2021-06-12 17:47:03,230 INFO
org.apache.flink.api.java.typeutils.TypeExtractor[] - class
ai.promoted.proto.event.LatestImpression does not contain a getter for
field impressionId_

2021-06-12 17:47:03,230 INFO
org.apache.flink.api.java.typeutils.TypeExtractor[] - class
ai.promoted.proto.event.LatestImpression does not contain a setter for
field impressionId_

2021-06-12 17:47:03,230 INFO
org.apache.flink.api.java.typeutils.TypeExtractor[] - Class
class ai.promoted.proto.event.LatestImpression cannot be used as a POJO
type because not all fields are valid POJO fields, and must be processed as
GenericType. Please read the Flink documentation on "Data Types &
Serialization" for details of the effect on performance.
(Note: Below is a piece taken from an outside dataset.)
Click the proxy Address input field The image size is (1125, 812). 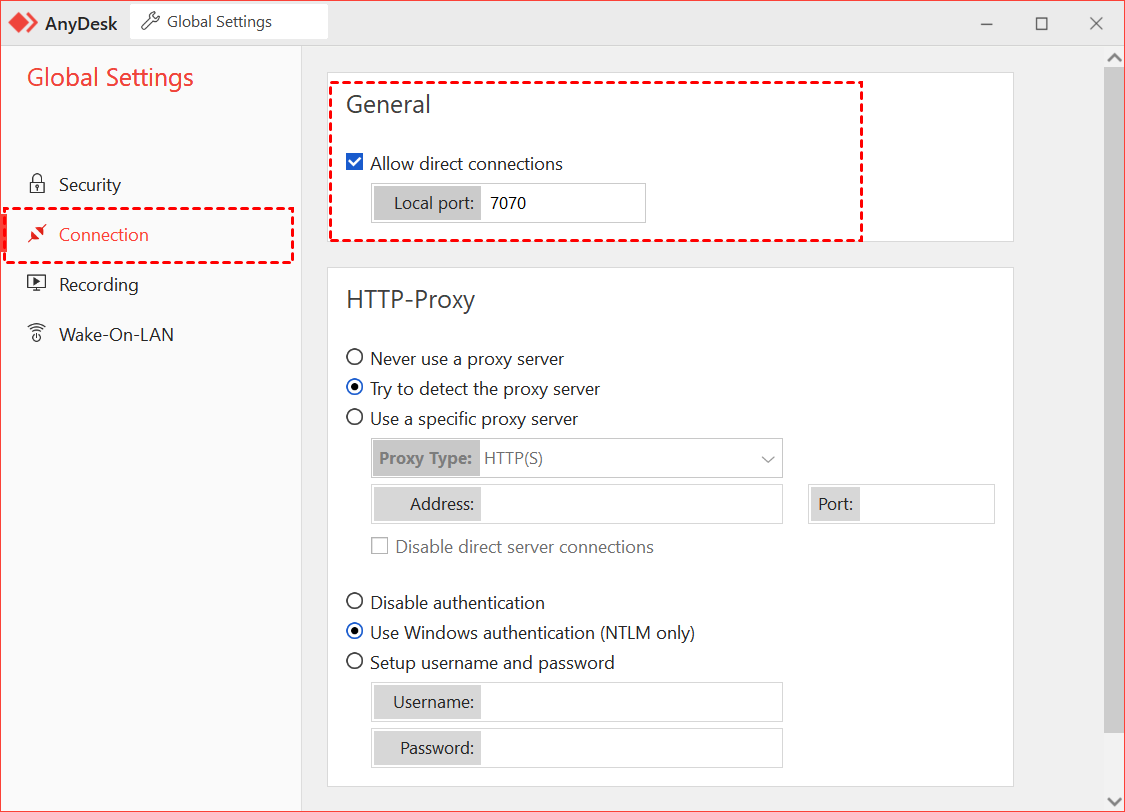tap(630, 505)
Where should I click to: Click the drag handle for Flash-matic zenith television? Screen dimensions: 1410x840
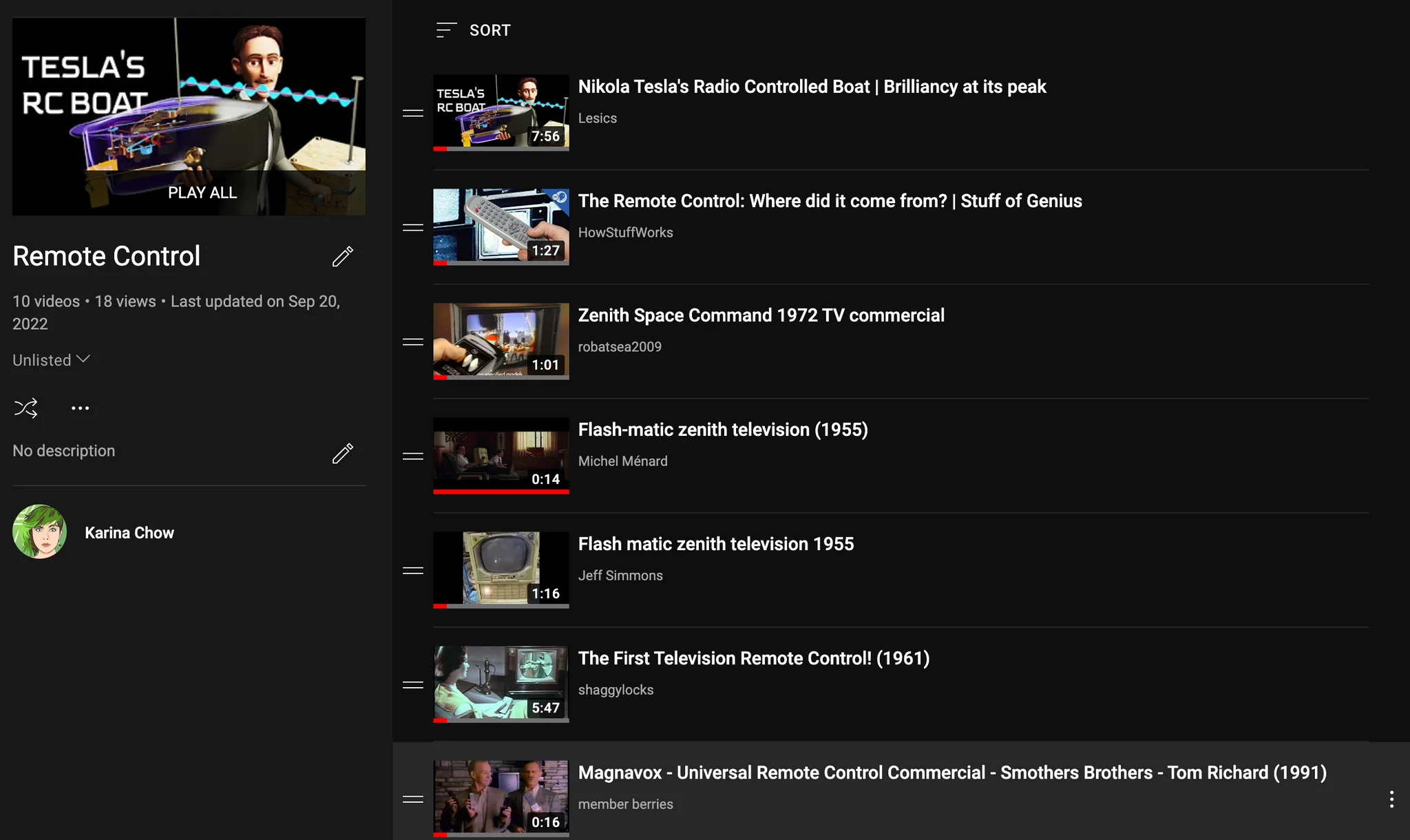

2021-06-12 17:47:03,230 INFO
org.apache.flink.api.java.typeutils.TypeExtractor[] - class
ai.promoted.proto.event.LatestImpression does not contain a getter for
field impressionId_

2021-06-12 17:47:03,230 INFO
org.apache.flink.api.java.typeutils.TypeExtractor[] - class
ai.promoted.proto.event.LatestImpression does not contain a setter for
field impressionId_

2021-06-12 17:47:03,230 INFO
org.apache.flink.api.java.typeutils.TypeExtractor[] - Class
class ai.promoted.proto.event.LatestImpression cannot be used as a POJO
type because not all fields are valid POJO fields, and must be processed as
GenericType. Please read the Flink documentation on "Data Types &
Serialization" for details of the effect on performance.

can i safely ignore these?  is it telling me that it's doing the right
thing since kryo should kick in for GenericType?